Introduction

SLURM is an open-source cluster management and job scheduling system for Linux Clusters. Main function

  • Allocates access to resources (computer nodes)
  • Provides a framework to run and monitor jobs on allocated nodes
  • Manage a job queue for competing resource requests.

Overview of SLURM commands

  • sinfo : display compute partition and node information
  • sbatch : submit a job script for remote execution
  • srun : launch parallel tasks (job steps) for MPI jobs
  • salloc : allocate resources for an interactive job
  • squeue : display status for jobs and job steps
  • sprio : display job priority information
  • scancel : cancel pending or running jobs
  • sstat : display status information for running jobs
  • sacct : display accounting information for past jobs
  • seff : display job efficiency information for past jobs
  • scontrol : display or modify slurm configuration and state

Codes for common node state

  • Draining : the node is currently executing a job, but will not be allocated additional jobs
  • Maint: The node is currently in a reservation with a flag value of maintenance
  • Mixed: The node has some of its CPUs allocated with others are IDLE
  • Reserved: The node is in advanced and not generally available.

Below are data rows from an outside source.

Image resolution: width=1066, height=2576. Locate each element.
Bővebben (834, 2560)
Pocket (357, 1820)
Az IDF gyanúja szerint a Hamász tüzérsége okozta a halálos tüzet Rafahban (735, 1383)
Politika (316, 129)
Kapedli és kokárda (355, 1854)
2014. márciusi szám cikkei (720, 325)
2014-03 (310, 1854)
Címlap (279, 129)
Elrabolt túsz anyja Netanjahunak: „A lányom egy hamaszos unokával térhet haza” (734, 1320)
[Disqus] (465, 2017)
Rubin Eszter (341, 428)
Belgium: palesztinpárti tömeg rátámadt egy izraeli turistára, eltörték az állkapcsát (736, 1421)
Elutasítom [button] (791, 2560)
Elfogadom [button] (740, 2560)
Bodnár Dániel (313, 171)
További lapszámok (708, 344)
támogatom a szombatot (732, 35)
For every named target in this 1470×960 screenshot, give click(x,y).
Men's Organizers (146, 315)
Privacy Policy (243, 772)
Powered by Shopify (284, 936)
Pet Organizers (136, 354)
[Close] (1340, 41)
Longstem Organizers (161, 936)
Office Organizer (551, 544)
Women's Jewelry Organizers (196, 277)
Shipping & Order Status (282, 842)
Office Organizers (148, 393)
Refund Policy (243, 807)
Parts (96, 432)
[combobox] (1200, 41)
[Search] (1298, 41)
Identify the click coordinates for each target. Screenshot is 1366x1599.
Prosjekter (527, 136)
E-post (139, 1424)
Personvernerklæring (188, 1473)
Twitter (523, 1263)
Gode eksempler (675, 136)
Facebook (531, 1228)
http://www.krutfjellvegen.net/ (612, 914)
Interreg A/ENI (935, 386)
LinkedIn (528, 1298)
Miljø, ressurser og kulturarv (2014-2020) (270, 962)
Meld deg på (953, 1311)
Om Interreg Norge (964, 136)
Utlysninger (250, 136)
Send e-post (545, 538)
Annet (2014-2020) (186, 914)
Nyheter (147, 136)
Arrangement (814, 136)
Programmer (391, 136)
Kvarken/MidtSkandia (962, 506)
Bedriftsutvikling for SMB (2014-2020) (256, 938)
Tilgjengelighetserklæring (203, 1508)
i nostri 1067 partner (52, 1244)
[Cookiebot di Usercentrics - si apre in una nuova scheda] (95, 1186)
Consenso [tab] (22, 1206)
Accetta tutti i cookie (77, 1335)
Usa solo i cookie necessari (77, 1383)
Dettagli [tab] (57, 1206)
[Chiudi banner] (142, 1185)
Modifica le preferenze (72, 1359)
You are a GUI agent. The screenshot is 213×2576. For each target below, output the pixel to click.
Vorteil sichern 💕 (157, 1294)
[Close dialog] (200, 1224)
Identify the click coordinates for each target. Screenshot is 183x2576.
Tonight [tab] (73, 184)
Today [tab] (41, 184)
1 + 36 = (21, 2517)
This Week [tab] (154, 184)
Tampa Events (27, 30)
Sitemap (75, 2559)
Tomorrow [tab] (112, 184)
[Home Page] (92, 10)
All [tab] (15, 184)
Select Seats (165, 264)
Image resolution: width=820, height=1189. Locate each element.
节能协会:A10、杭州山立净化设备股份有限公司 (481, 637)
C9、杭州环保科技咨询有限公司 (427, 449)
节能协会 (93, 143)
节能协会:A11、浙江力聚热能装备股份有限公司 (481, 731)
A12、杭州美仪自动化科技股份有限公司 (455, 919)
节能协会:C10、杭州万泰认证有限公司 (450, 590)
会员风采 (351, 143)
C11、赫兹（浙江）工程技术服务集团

myaccount : to know your default project account

View the status of all running jobs

squeue -u sagar -o "%.6i %9P %15j %.6u %.10T %.10M %.10l %.6D %10R %s %.10g"

Interactive job

This basically helps you run your script interactively by allocating a terminal/console for you and you get to see all verbose generated by your script.

Interactive CPU job

srun --job-name "InteractiveJob" --cpus-per-task 8 --ptybash

here

  • InteractiveJob : name of your job. (when you run squeue -u sagar you can identify your job with that name)
  • --cpus-per-task 8 : you need 8 cores for this job (16 threads)
  • --ptybash : this will open a bash terminal for you and let YOU run the job (that’s why we call it an interactive job, since you can interact with the terminal, and control the arguments for your script)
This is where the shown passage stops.